I'm writing this, sitting in a clinic waiting for my last round of vaccinations, before I get on the bike tomorrow, to ride south to the tip of Argentina and back, or as close to it as I can get. No minutely organized and scheduled plans with places to stay and organized logistics; just a very good reason to go, a need to sort myself out again and a rapidly developing addiction to my helmet. So far only the yellow fever inoculation yesterday has made me really regret letting a doctor anywhere near me with those needles of infectious liquid.
It's still surreal to me that the idea for this specific trip appeared under two months ago thanks to a pair of riders at the Horizons Unlimited West meet.
I was originally leaving earlier, but I didn't want to ruin my parent’s vacation by telling them before they left in September. Now that they are back and I've told them they have been amazingly supportive, a result I'm thankful for at the same time as I'm surprised by it. I expected a much different result, and I do feel bad about the worrying I'm sure they'll do. So, a lot of things have had to come together at just the right time to get me to this point - good and bad I'm thankful for all of them now.

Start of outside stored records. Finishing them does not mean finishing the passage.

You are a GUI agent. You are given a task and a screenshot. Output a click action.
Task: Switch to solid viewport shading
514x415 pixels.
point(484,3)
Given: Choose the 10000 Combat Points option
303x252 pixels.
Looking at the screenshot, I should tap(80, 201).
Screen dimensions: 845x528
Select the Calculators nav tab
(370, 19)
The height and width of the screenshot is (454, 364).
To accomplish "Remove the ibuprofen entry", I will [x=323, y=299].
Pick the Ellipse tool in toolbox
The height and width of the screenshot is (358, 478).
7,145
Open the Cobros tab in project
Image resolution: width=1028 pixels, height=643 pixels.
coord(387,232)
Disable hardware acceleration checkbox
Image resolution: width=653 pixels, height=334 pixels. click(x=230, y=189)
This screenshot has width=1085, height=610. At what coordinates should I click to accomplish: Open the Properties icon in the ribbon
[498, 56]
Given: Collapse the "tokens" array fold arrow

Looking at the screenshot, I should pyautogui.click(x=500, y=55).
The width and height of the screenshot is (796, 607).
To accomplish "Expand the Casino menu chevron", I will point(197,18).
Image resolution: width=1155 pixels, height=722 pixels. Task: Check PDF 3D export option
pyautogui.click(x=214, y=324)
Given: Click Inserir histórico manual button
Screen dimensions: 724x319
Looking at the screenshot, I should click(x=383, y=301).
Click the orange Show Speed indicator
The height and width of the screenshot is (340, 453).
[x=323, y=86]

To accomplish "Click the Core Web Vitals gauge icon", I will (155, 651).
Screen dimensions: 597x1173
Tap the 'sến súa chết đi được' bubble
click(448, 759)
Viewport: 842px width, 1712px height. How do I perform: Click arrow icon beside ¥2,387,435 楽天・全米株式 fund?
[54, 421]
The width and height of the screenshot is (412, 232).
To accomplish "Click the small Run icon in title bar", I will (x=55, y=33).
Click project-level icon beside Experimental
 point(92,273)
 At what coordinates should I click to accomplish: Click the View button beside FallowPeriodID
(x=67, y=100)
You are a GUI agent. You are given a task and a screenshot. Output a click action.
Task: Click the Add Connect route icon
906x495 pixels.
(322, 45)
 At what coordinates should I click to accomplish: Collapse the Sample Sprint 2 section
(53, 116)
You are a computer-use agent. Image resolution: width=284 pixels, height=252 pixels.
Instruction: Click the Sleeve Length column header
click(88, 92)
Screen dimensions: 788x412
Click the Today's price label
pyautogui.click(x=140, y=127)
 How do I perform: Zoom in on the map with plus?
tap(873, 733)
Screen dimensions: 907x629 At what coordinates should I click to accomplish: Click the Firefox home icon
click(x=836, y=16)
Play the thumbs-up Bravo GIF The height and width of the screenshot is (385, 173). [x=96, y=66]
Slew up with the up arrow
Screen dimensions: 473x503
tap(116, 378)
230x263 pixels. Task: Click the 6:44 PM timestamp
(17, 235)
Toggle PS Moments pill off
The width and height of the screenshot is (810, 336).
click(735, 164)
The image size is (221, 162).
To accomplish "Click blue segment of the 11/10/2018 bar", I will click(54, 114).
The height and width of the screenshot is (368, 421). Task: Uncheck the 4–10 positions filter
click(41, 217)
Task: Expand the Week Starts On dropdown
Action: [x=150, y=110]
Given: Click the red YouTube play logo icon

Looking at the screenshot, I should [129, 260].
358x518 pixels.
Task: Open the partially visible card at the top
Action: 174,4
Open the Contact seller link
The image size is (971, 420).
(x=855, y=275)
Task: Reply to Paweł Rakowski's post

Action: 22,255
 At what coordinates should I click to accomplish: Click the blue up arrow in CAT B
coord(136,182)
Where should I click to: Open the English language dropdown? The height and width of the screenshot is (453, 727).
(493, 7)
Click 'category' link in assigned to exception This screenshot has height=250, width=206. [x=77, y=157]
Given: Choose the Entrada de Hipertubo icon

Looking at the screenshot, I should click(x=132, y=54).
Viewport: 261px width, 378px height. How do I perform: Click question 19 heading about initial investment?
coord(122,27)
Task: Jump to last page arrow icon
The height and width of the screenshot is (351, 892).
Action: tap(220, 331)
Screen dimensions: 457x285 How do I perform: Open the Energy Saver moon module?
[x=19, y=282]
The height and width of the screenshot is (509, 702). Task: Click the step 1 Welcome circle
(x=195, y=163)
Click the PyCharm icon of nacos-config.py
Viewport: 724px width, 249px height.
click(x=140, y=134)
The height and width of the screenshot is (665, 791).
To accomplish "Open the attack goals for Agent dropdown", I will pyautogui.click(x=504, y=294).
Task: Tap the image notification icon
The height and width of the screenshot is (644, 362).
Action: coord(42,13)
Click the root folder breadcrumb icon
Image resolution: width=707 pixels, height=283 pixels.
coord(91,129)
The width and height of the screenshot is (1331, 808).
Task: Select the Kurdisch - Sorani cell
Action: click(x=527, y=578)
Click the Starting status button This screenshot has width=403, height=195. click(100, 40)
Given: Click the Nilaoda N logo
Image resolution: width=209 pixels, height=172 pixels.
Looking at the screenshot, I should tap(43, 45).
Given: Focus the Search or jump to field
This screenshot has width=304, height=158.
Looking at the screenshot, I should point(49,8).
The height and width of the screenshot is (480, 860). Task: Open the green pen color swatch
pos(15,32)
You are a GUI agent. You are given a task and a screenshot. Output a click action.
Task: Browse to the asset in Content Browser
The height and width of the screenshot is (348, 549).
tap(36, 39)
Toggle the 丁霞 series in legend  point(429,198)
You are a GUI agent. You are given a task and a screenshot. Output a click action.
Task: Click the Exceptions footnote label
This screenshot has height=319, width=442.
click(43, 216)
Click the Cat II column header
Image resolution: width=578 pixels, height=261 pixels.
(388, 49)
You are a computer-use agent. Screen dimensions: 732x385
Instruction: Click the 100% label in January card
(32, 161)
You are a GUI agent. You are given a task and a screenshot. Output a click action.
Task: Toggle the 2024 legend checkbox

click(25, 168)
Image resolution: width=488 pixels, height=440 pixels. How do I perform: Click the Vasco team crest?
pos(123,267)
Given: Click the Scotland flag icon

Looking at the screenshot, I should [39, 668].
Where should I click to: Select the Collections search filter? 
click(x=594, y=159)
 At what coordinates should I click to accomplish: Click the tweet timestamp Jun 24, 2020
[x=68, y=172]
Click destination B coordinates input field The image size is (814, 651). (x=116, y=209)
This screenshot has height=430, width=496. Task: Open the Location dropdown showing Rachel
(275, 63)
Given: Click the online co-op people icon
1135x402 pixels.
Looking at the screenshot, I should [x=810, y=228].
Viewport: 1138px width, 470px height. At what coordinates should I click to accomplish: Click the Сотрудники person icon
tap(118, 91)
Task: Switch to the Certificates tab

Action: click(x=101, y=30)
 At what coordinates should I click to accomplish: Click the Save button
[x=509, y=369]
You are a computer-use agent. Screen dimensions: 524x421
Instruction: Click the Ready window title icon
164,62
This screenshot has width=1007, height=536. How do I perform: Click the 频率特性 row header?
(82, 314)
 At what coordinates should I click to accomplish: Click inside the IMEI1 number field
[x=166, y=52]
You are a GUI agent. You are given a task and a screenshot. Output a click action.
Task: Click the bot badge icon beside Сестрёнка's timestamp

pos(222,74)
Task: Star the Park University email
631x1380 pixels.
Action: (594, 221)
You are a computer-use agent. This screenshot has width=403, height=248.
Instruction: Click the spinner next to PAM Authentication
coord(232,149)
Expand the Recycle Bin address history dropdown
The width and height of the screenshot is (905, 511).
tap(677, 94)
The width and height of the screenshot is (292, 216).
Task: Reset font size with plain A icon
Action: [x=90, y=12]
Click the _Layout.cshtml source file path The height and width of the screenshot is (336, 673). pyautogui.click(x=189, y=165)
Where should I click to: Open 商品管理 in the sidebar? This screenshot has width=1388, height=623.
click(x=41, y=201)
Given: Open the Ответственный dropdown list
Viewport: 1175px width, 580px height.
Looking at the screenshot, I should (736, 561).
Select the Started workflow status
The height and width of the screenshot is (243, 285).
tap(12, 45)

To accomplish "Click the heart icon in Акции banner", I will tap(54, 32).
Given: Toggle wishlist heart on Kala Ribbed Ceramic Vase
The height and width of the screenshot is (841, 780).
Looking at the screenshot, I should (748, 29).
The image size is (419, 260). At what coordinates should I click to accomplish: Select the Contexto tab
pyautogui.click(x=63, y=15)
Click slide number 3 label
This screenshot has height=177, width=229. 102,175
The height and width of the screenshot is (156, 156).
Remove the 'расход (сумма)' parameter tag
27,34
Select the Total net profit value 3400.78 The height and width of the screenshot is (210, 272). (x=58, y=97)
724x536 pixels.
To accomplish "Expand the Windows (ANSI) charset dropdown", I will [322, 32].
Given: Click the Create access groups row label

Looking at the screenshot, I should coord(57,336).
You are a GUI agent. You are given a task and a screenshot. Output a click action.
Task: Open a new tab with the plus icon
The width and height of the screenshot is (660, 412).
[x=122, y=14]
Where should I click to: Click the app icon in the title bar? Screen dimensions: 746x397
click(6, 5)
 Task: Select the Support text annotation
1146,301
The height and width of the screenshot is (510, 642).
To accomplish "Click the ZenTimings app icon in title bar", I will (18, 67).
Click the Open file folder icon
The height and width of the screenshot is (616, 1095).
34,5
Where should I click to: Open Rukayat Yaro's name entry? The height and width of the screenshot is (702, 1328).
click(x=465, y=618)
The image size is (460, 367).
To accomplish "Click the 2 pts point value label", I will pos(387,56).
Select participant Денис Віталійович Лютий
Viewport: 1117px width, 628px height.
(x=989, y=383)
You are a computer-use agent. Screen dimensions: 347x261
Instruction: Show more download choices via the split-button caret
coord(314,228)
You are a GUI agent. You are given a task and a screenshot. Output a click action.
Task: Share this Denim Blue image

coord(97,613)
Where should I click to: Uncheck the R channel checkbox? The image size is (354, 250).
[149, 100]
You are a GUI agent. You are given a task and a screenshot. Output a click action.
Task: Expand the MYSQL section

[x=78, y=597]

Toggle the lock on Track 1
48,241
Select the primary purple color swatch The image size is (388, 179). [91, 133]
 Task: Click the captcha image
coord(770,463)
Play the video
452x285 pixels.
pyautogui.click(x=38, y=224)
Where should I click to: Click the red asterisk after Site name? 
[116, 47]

All my life I've expected to travel, and so far I've always managed to keep from facing up to the idea with a limitless supply of reasons, always just putting it off a little longer. I've spent many years back-packing, but always short trips. When I graduated from high school, I never suspected that I might still be here almost 5 years later, never having left British Columbia and still feeling out of place. I stepped into the “real world” early, by starting to work at 14 as a wood-turner. Once I graduated, it seemed natural to stay there, working far more than full time, always telling myself it was just a means to getting on the road, with the feeling I didn't quite belong wherever I was. Whether I never fit in anywhere because my leaving was just around the corner, or whether the need to go came from the poor fit, I don't think I'll ever know. This resulted in many failed projects, from sinking my money into building up a Jeep to travel in, to preparing for backpacking in Europe while never quite getting out the door. When I first moved to the big city to work, my mother gave me a copy of Jupiter's travels; Ted Simon's amazing journey on a motorbike around the world. This lead my dad to joke that this trip was her fault. That book led me into reading more and more online blogs and trip reports, but I probably would have ended up on the road this way eventually one way or another. After the work excuse wore a bit thin, as I still didn't have any money to show for it, and wasn't any closer to traveling I started going back to school, with everyone telling me once I finished that then I could really close the door and go. Happy with another excuse to avoid actually having to do anything I once again buried the travel idea under a long list of things to do first, still never ready to stay put. Throughout all of this time I read many travelogues, but the only ones that ever really got to me were those on the sea or on a motorbike. Not that I didn't enjoy the amazing ingenuity people show in finding bizarre ways to travel, but the draw just wasn't there for me like with the stories of bikes and boats. I can't afford a sailboat, and motorbikes don't sink so the choice in the end was pretty easy.